I don't know, I think it might depend on the field you're in. If you're in physics, I imagine that the GRE subject test might carry some extra weight. However, if you're in engineering, since there is no subject test, the general test probably isn't worth that much. Either way, I imagine that research experience and recommendations count much more than GRE scores.
I'd say GPA matters a bit more. I graduated with a good GPA. While I also had great general GRE scores, my physics subject score was rather atrocious (about 45%-ile). Yet I recently got admission to an MS program. So I'm guessing that GPA is a bit more important than the GRE.

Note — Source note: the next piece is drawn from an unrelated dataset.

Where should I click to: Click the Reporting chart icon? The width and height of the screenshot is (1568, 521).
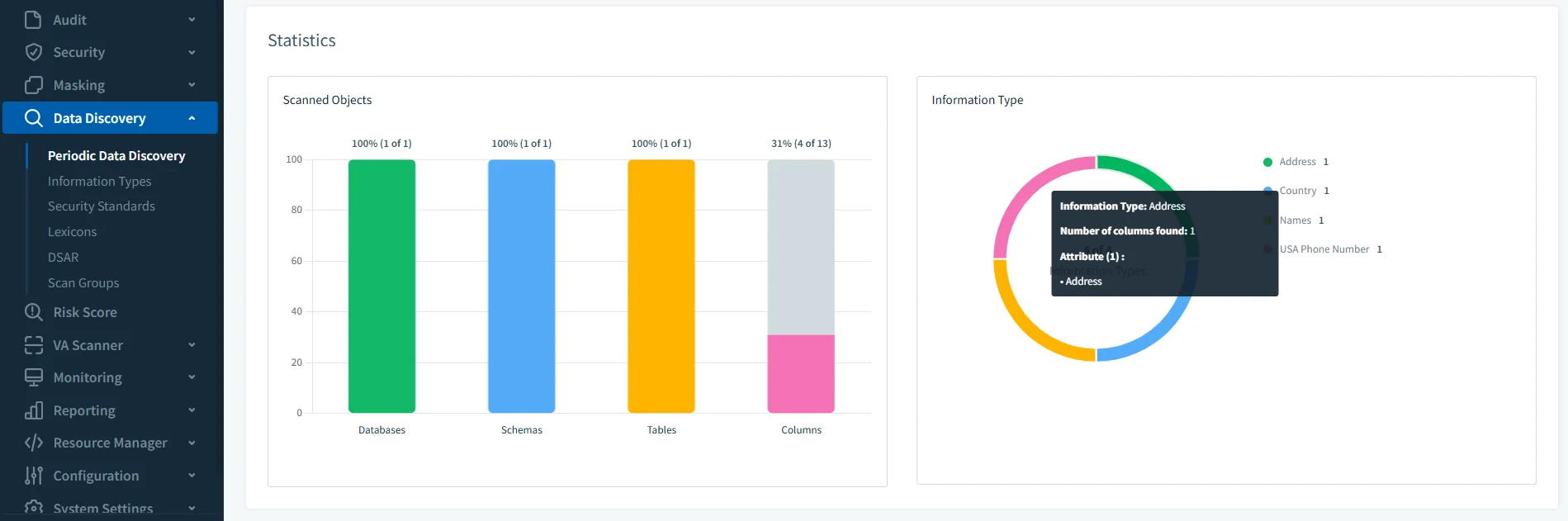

This isn't to say that the GRE isn't important. If you get low grades but do very well on the GRE, it can compensate for your GPA. Ohio State, for example, will consider applicants who fall below the 3.0 minimum, provided that they submit GRE subject scores. I have a friend who's got a 2.4 physics GPA, but who got a 75%-ile on his physics GRE, so such a thing is possible.
Anyway, I've got no expert knowledge on this subject; like you I'm just a grad school applicant. But this is what I've learned from my experiences thus far.
i think bad grades definitley will keep you OUT of grad school, but bad subject GRE's not necessarily. I think subject GRE's just make you easier to admit because it shows you have some physics skills (obviously you can debate how much but only an idiot would say there is no correlation between physics skills and subject gre scores). But the test is so weird that its common for smart people with plenty of physics knowledge to not do so hot. So a guy or girl with good grades and research and recs should be ok even with so-so scores but i would think that bad grades = trouble because if you can pull a 3.0 in undergrad physics how do you expect do in grad school when its required.